Trying to Catch These Moments
As I try to look outside myself, I don’t see a 28-year old mujer, trying to juggle work and planning a wedding to the love of my life. I see a little girl. She’s outside on a hot summer day in the front yard, trying to catch butterflies. This is how this feels at this moment. I’m constantly chasing little moments, trying to hold on to them, not realizing they are flying by.
In less than 30 days, I’m going to walk towards love in a vulnerable and honest way. To be real, I never imagined getting married (other than when I was a little girl and told my dad I would marry him LOL). But growing up, I found that love was deceiving at an impressionable age. I’ve gone through so much —which will be for another post one day— but enough that made me feel like the “institution of marriage” wasn’t for me. And that all changed when I came to know JD, my fiance.
He made me feel that I can redefine what love, and marriage means. To define it in any way we wanted it, without limitations. Without pressures. So purely ours.

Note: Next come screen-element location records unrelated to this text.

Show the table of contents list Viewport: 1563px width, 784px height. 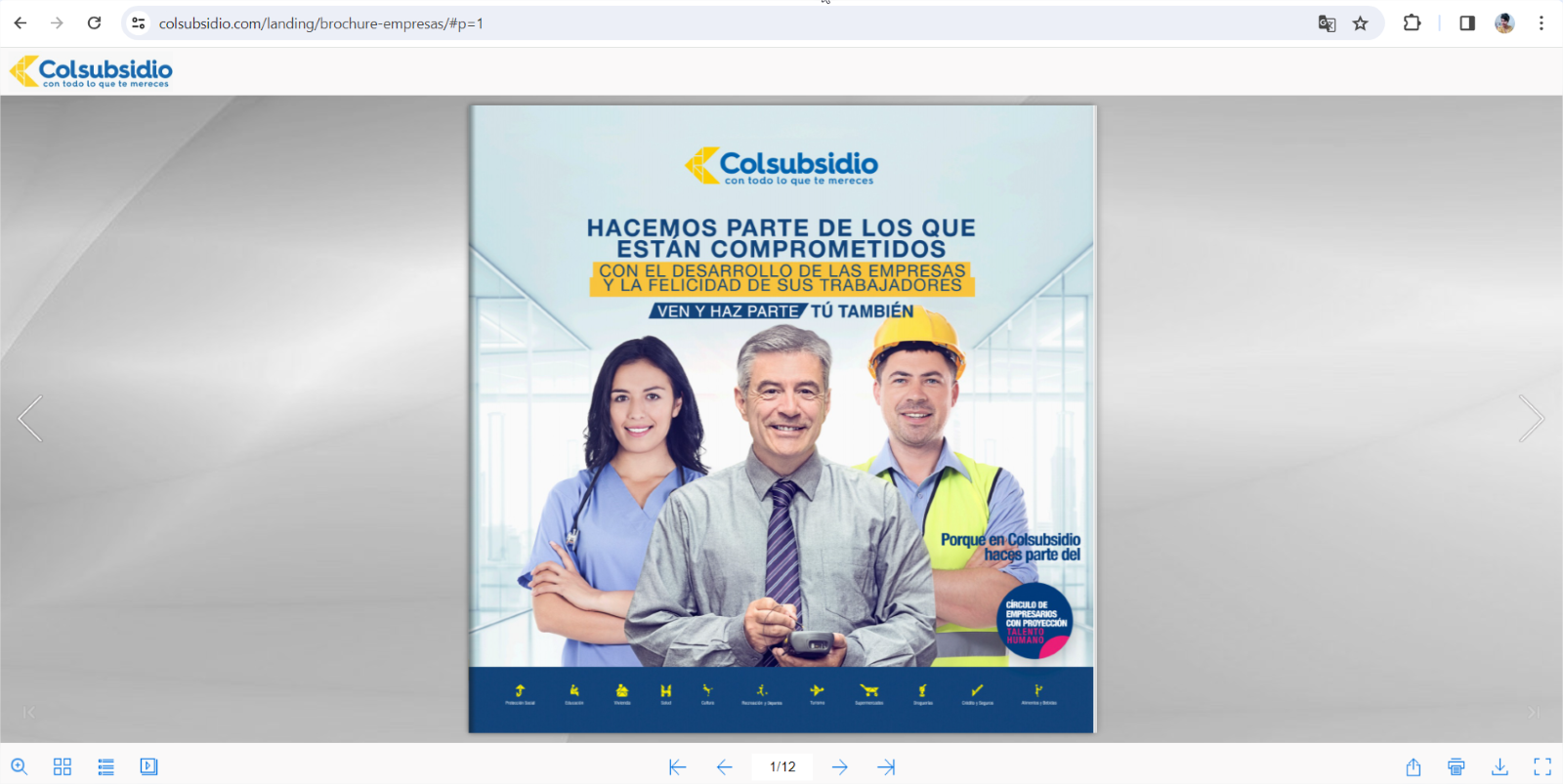106,766
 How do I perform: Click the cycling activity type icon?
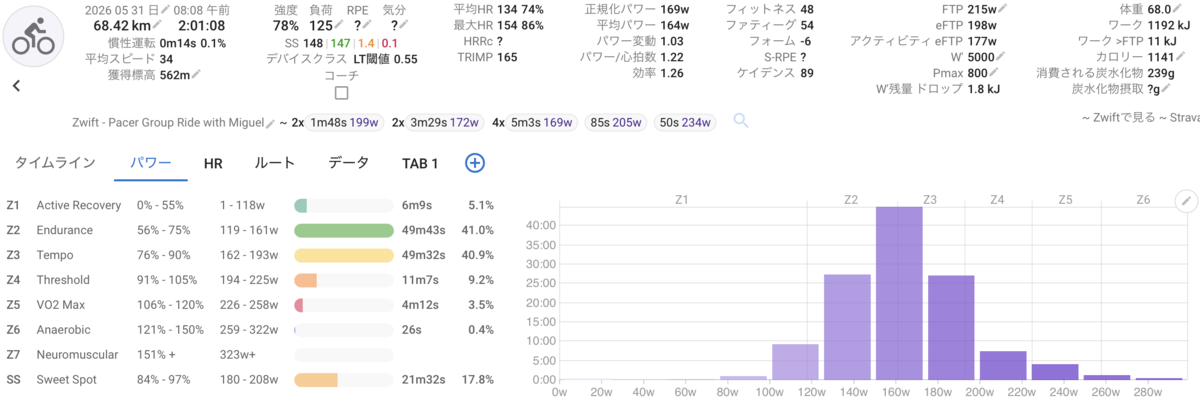coord(31,34)
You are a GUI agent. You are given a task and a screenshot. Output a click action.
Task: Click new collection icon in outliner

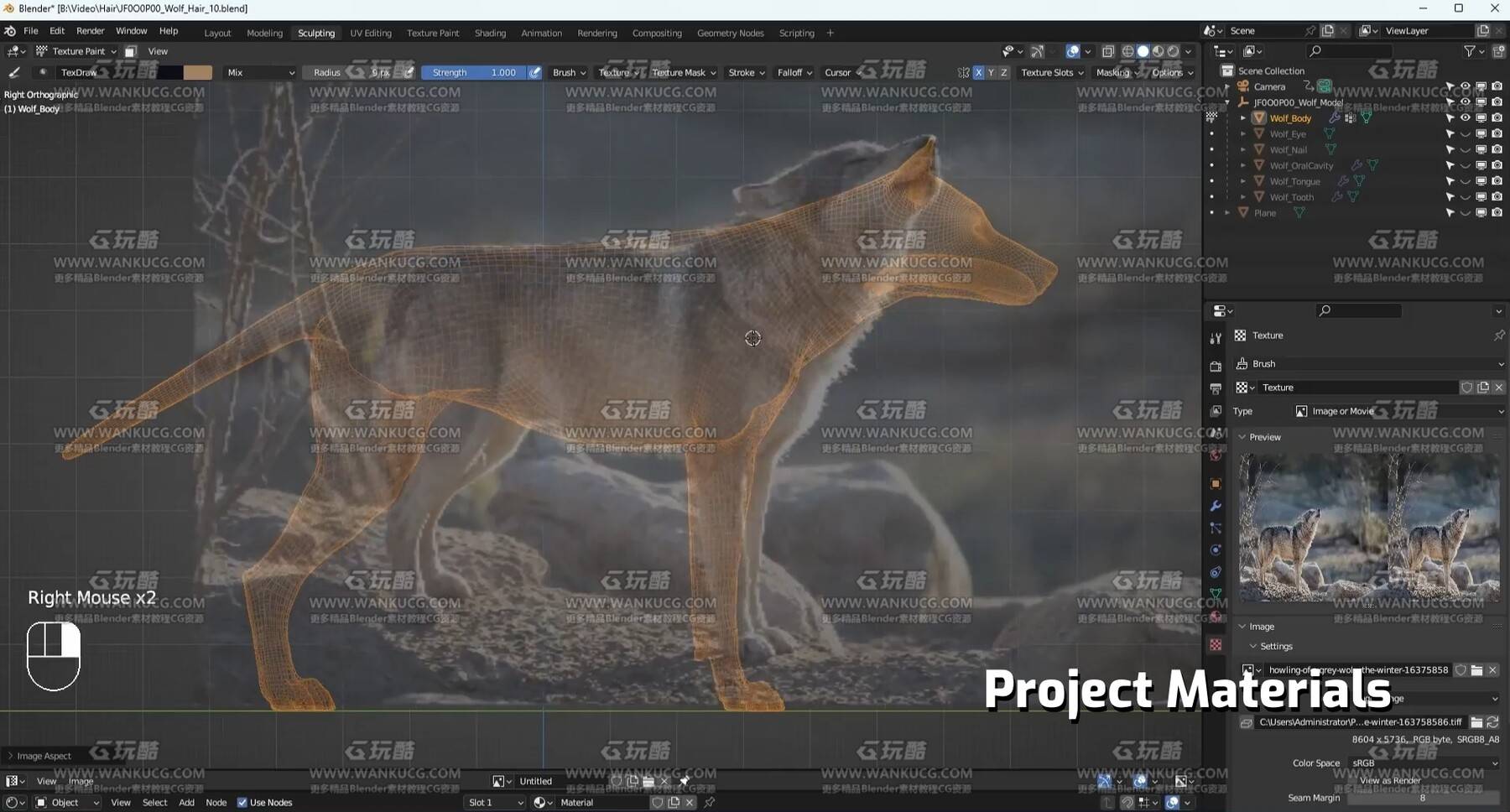(1498, 51)

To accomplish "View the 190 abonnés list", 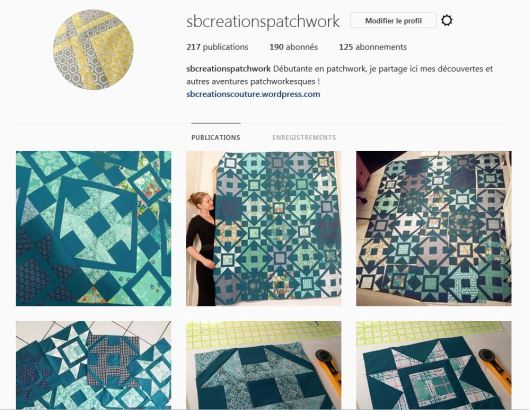I will 294,47.
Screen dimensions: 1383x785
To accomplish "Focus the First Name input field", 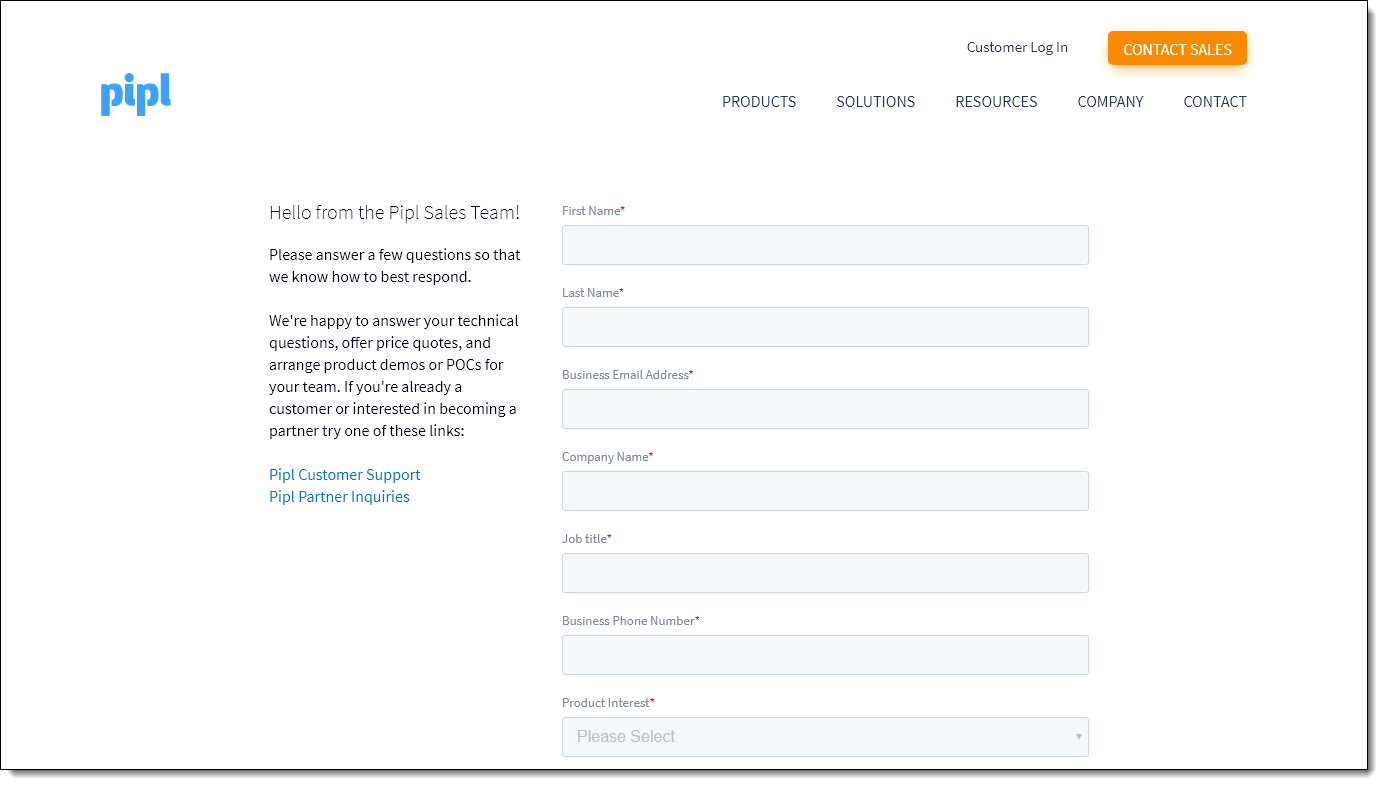I will click(824, 245).
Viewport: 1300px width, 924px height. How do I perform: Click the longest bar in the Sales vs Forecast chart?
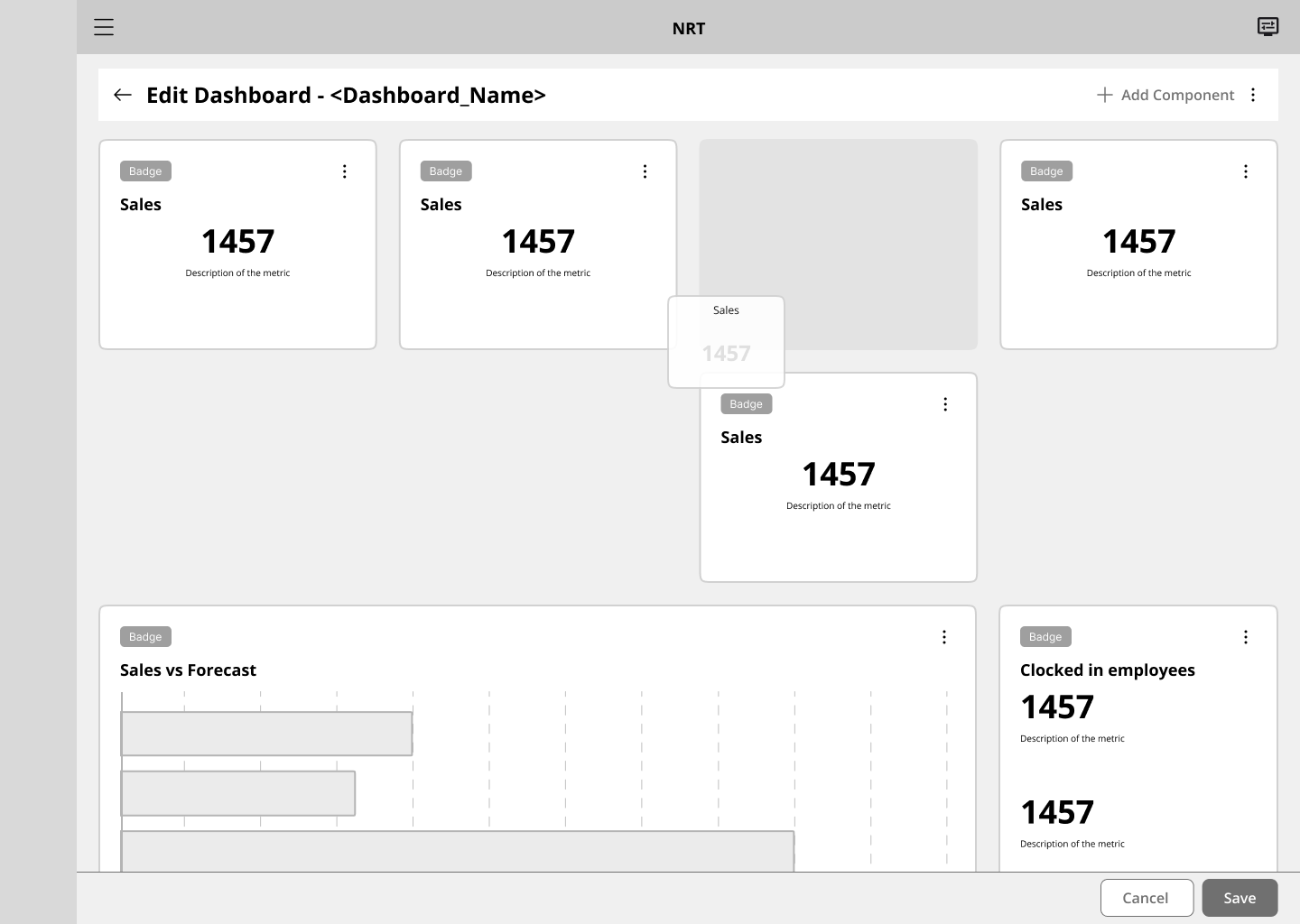point(458,851)
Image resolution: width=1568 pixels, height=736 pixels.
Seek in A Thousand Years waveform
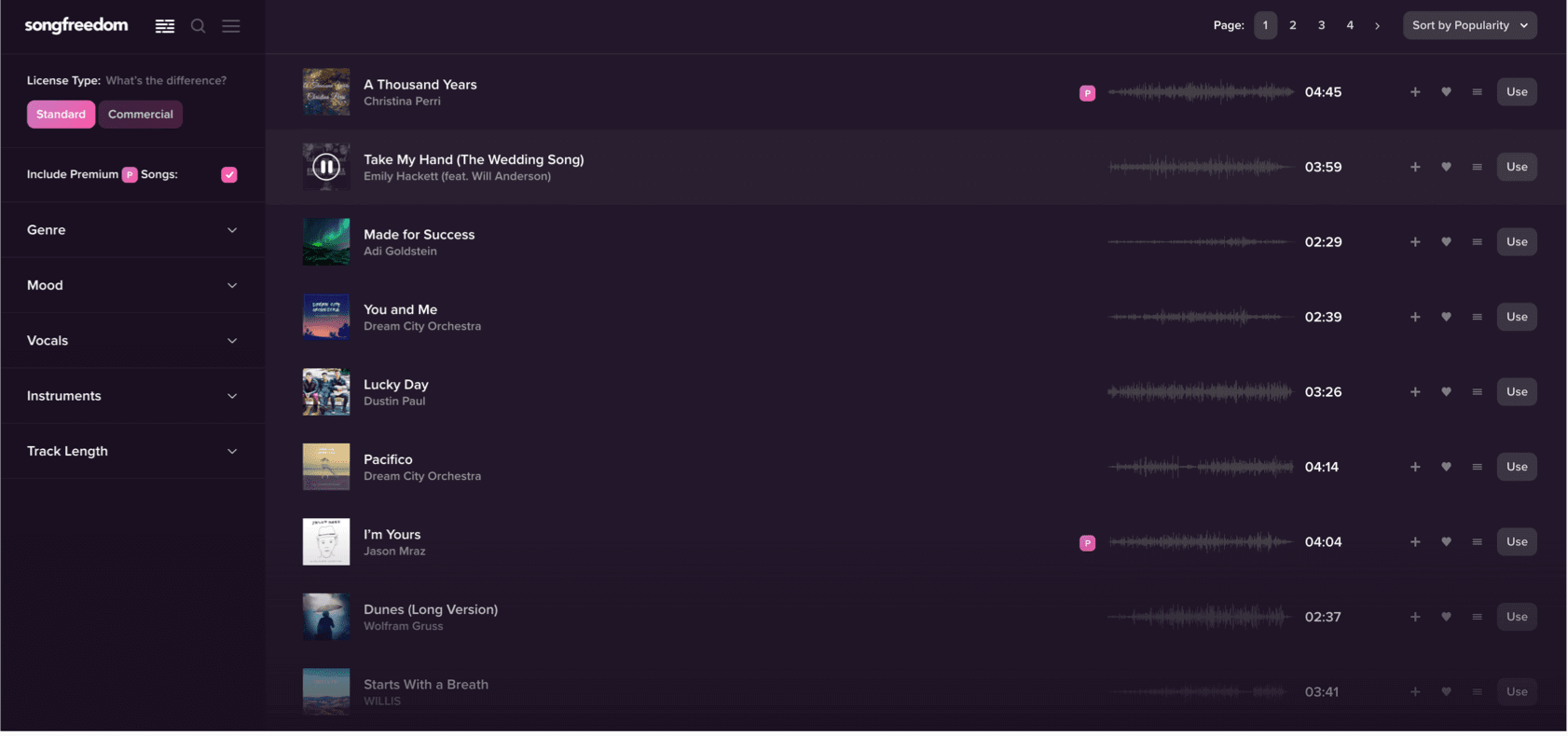click(x=1201, y=92)
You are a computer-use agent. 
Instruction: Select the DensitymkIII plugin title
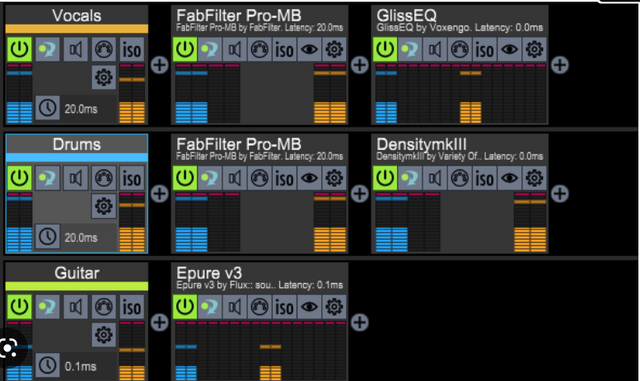tap(421, 144)
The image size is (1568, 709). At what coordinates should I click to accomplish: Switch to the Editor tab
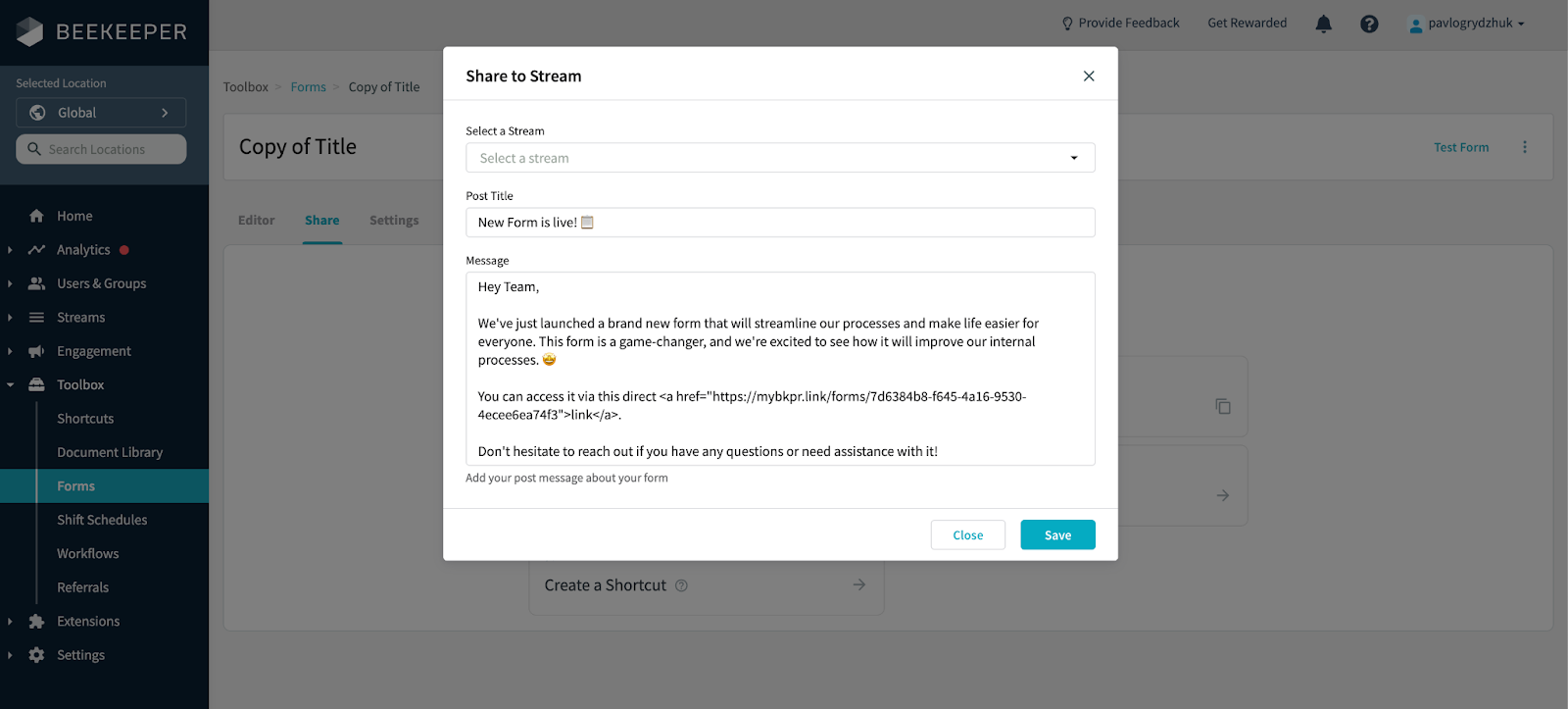point(256,221)
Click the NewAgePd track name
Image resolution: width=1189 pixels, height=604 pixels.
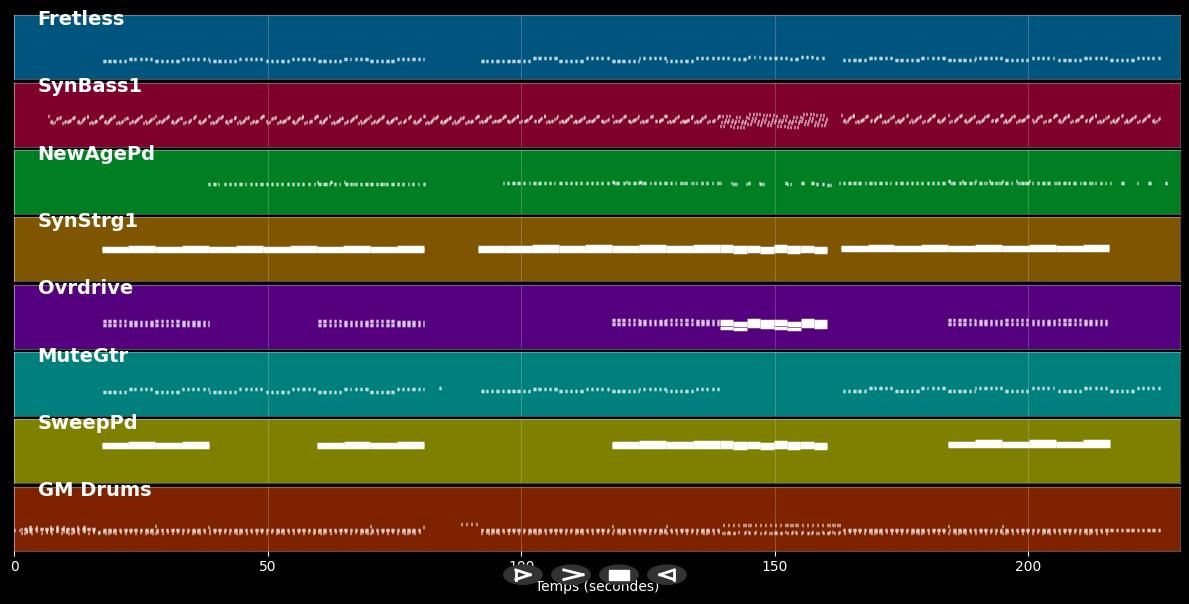click(x=96, y=154)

And now that looks like deconstructing and unlearning parts of ourselves to learn a whole new language of love. A type of love that will take hard work, oh but hard work that will feel like climbing a mountain.
JD and I have been engaged for 1.5 years, but really didn’t start the intense planning until the last 6 months. And man—they’ve been challenging. So many small moving parts.
What linens do we want?
What are the cheapest but prettiest flowers?
Do we want a cake stand?
These micro decisions for sure has tested my patience. But at the same time, it has made me learn to really, actually, take a step back and look at the big picture. If my head is down the whole time looking at these tiny details, when will I have time to look up and around my view after climbing this mountain?
These last thirty days will be full of making time for both of my jobs, being intentional with my family, and most of all, nurturing to myself and my relationship. Sure, I’m asking a lot from myself. Yea, it’s going to be challenging. But, I think it’s time for the little girl that I see chasing butterflies to be still. And encourage stillness.
To let the butterflies come to her and land on her shoulders. And when they do, the moment will no longer be fleeting, but forever.